The morning broke and the weather was overcast again, so after a run round the bay I set off again around the Bay of Kotor. I’m not sure if I was on a side road or the main one – it was a single carriageway most of the way and was right on the side of the bay – you could literally spit into the water (and I’m sure some of the locals do). On the landside were a lot of the old stone houses which I’ve been looking for ever since I got here. They look just like Italian farmhouses, 2 or 3 storeys high with gabled rooves and green painted shutters. The area used to belong to Dubrovnik and felt much more Dalmatian than anything else. The churches were Catholic rather than Orthodox and each village seemed to have at least one. There are several very well-preserved towns and villages on the bay, particularly Kotor itself, with its fortified old town and harbour, and Perast with 2 inhabited islands just off-shore, at least one of which has a monastery on it. Monasteries seem to have been big business in Montenegro at some point judging by the number of them. Unfortunately though the Communist authorities had more practical ideas and there are also a lot of (now defunct) ship-building works around the bay, so that they keep coming into your line of sight and rather spoiling the view.

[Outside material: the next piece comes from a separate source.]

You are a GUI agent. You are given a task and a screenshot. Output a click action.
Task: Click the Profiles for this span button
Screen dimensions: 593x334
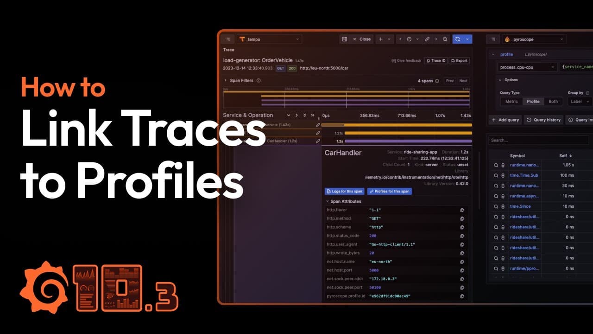pyautogui.click(x=389, y=191)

This is of course, a very selfish, touristy point of view as the locals need the work, but I am forever amazed at the number of beauty spots that are despoiled by ugly cement works, factories or whatever.
There was just time for one last brush with the Montenegrin forces of law and order. I got stopped again (four times in 3 days, not bad going eh) for speeding (69 in a 60 zone – not exactly over the top) and this time they wanted the full monty, 23 euros. I have to say I was pretty glad to be over the border again when I got back to Croatia and could look forward to cheaper motoring.